Septiembre es el mes de la concientización sobre el cáncer infantil. Así lo establecieron la Organización Panamericana y la Organización Mundial de la Salud para brindar información sobre una de las principales causas de mortalidad entre niños y adolescentes en todo el mundo. Uno de los aspectos que se informa sobre los casos oncológicos en pediatría es que, a diferencia de los adultos, la gran mayoría no están relacionados con el estilo de vida o factores ambientales. Pero hay datos que necesitan explicaciones extra y factores cuyos efectos deben investigarse.
Un estudio llevado adelante por profesionales de universidades públicas de la Región Centro reflejó que existe una zona integrada por departamentos del sur de Santa Fe y del sudoeste de Entre Ríos donde la mortalidad por cáncer en niños, niñas y adolescentes fue muy superior a la registrada en otras áreas de la región entre 2000 y 2019.
Para llegar a esa conclusión se analizaron 2.415 muertes por cáncer en personas de cero a 19 años en Córdoba, Santa Fe y Entre Ríos a lo largo de dos décadas.
Así, se detectó un área de mayor riesgo conformada por los departamentos de Belgrano, Caseros, Constitución, Iriondo, Rosario y San Lorenzo, en Santa Fe, además del departamento Victoria, en Entre Ríos.
En esa zona, de acuerdo al equipo investigador, el riesgo de morir por cáncer antes de los 20 años fue un 32% superior al esperado.
En el otro extremo, se pudo identificar una zona de menor riesgo en el norte y noroeste de Córdoba: departamentos Colón, Cruz del Eje, Ischilín, Punilla, Río Primero, Río Seco, Sobremonte, Totoral y Tulumba.
Factores ambientales en estudio
¿A qué se atribuyen estas diferencias territoriales? Se analizaron dos factores ambientales en la Región Centro: por un lado, el porcentaje de población expuesta a concentraciones elevadas de arsénico en el agua destinada al consumo humano. Por otro lado, el indicador de cantidad de hectáreas sembradas por habitante, tenido en cuenta como aproximación a la intensidad de la actividad agrícola y, de manera indirecta, a la exposición comunitaria a los agroquímicos.

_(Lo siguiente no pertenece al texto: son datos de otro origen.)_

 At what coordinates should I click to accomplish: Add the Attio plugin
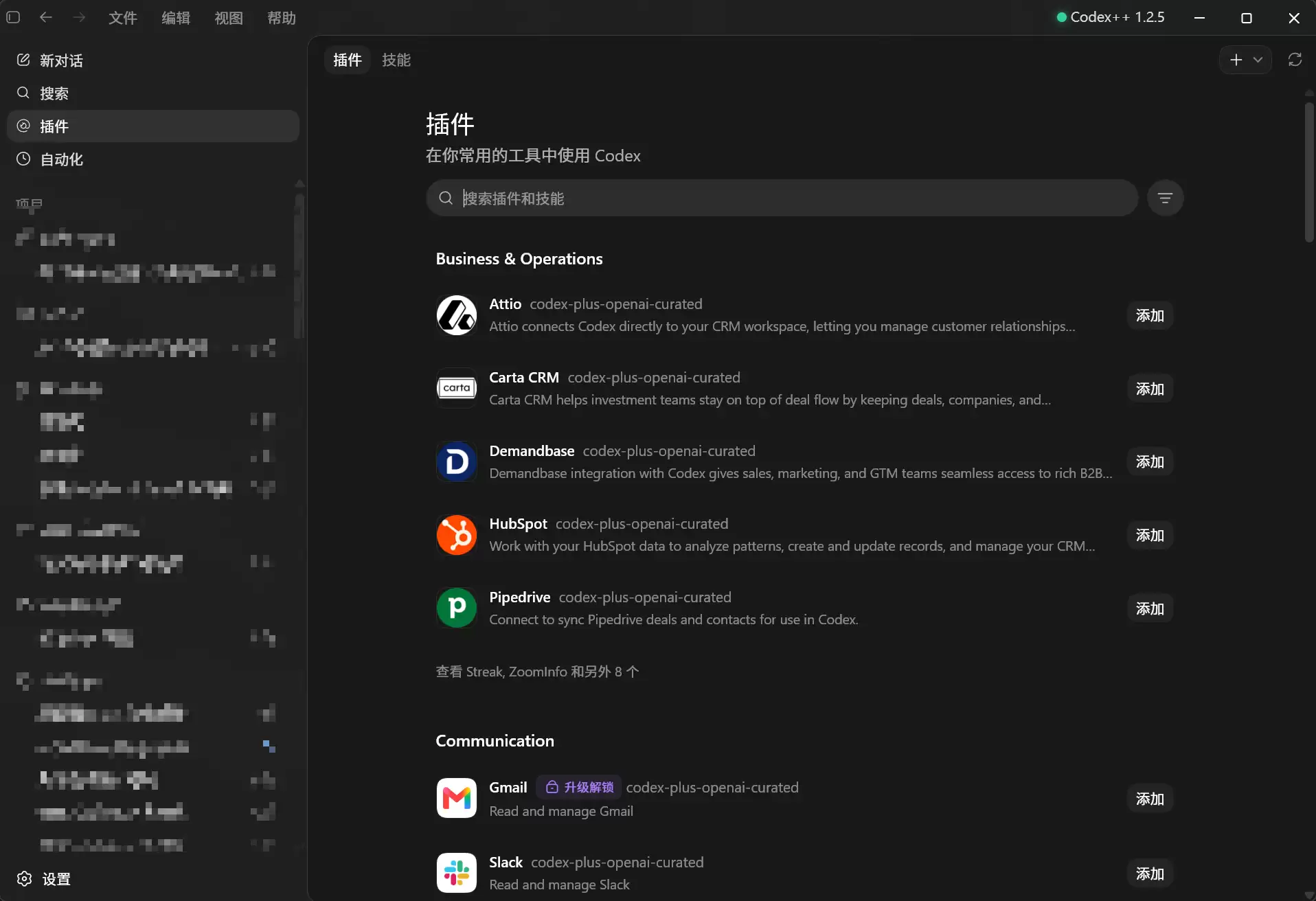1150,315
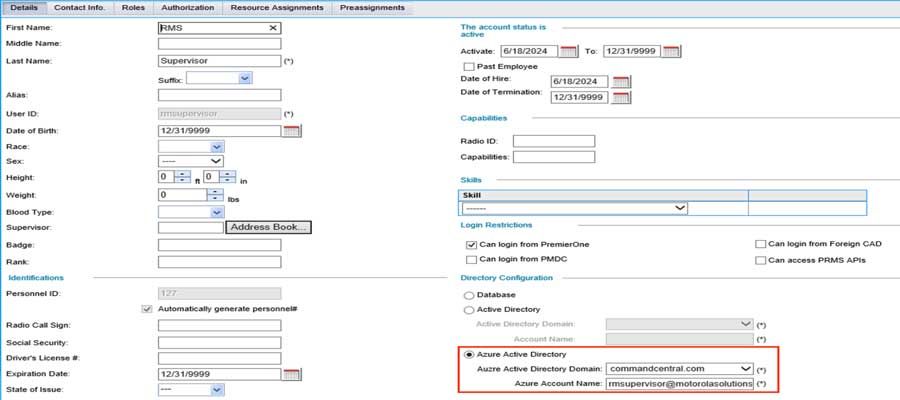The image size is (900, 400).
Task: Enable Can access PRMS APIs checkbox
Action: tap(761, 260)
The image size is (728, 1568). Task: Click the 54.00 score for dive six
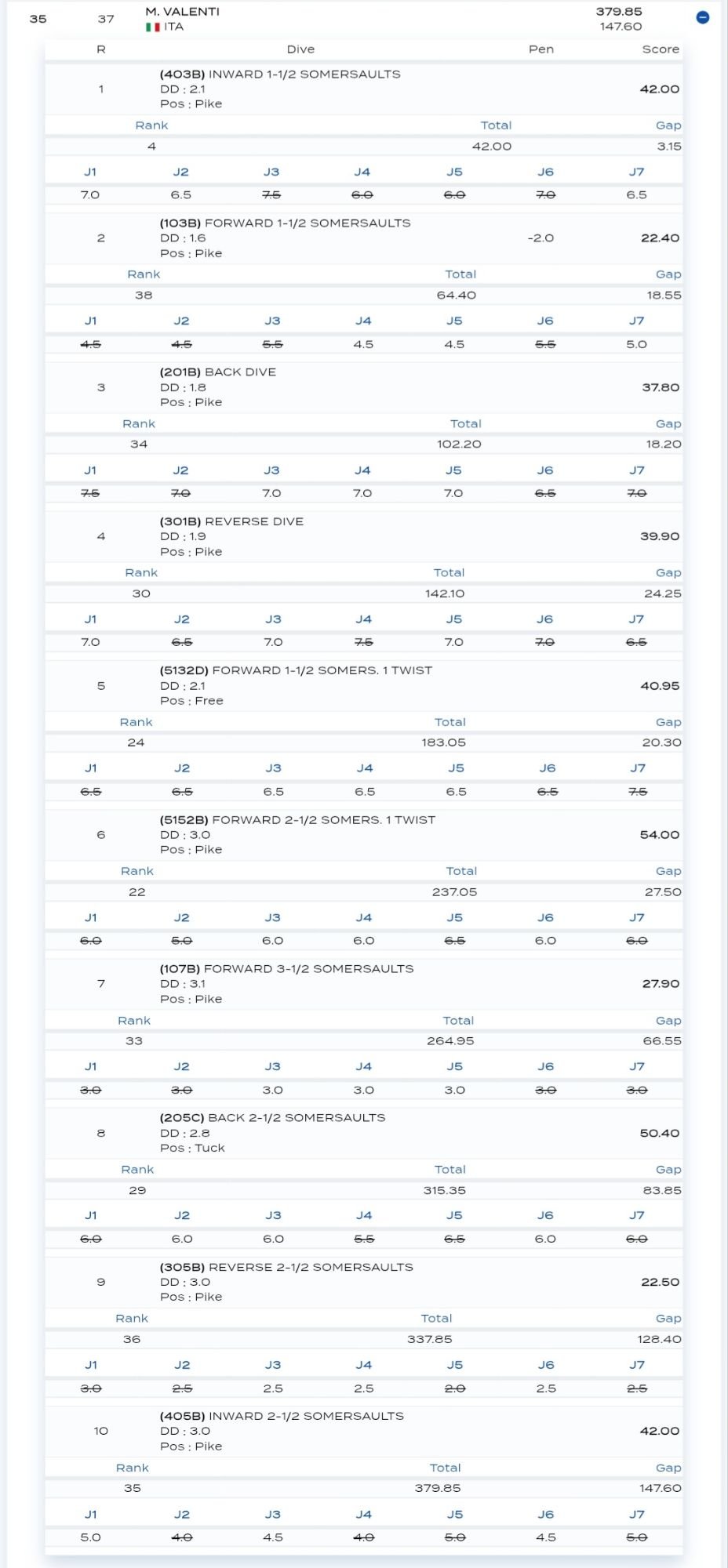[x=660, y=835]
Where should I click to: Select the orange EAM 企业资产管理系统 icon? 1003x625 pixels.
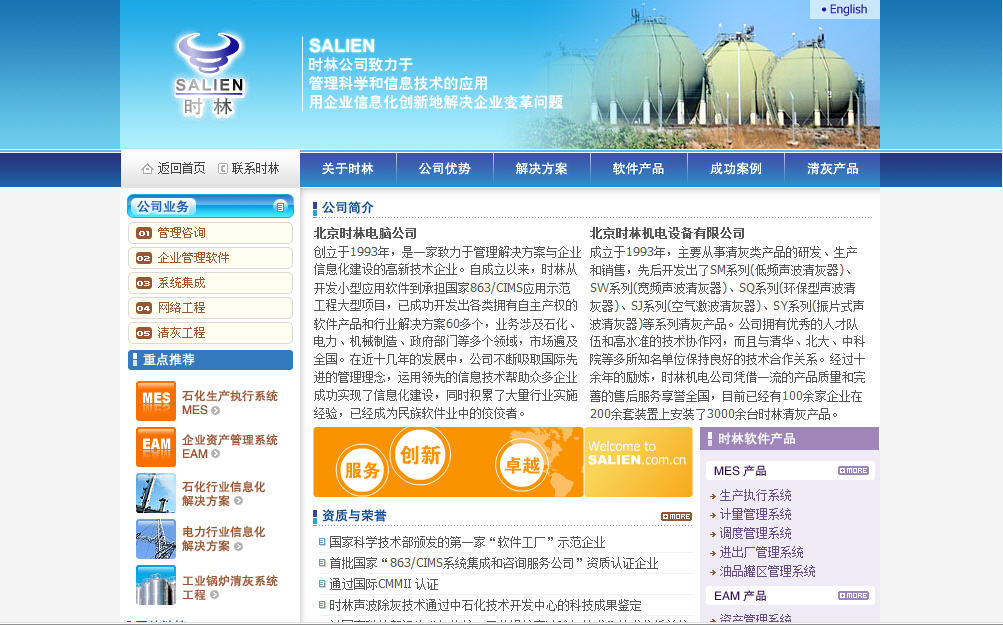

El relevamiento arrojó que en la zona de mayor mortalidad se detectaron también mayores niveles de exposición poblacional al arsénico y con una mayor cantidad de hectáreas sembradas por habitante durante el período 1980-1999. Sin embargo, no se encontraron diferencias estadísticamente de peso al analizar las superficies cultivadas en el período 2000-2019.
El trabajo permitió definir la zona donde claramente se dio una mortalidad mayor por cáncer, pero las y los autores señalaron que la investigación no demuestra que las variables estudiadas puedan confirmarse como causantes de la cantidad de pacientes oncológicos.
Es un estudio de tipo ecológico, que analiza datos poblacionales y permite detectar asociaciones estadísticas, sin establecer relaciones causales. De todos modos, el dato insta a sumar estudios específicos y eventualmente tomar medidas para revertir ese mayor porcentaje de mortalidad.
Una de las hipótesis que plasmó la investigación tiene que ver con la posibilidad de que exista algún efecto combinado entre la exposición al arsénico y la vinculada con la actividad agrícola, algo que requiere más análisis para confirmarse o descartarse.
El equipo investigador, según consignó el diario La Capital, estuvo integrado por Laura De Gracia, Florencia Molinatti, Sergio Montico y Alejandro Oliva, y se desarrolló en el marco de la Red Interuniversitaria en Ambiente y Salud de la Región Centro (Redinasce), de la que forman parte las seis universidades públicas de Córdoba, Santa Fe y Entre Ríos.
La Red fue creada en octubre del 2016 a través de un convenio entre los seis rectores de esas universidades para 'intervenir en la interface Ambiente y Salud, desde la investigación, la docencia y la extensión'.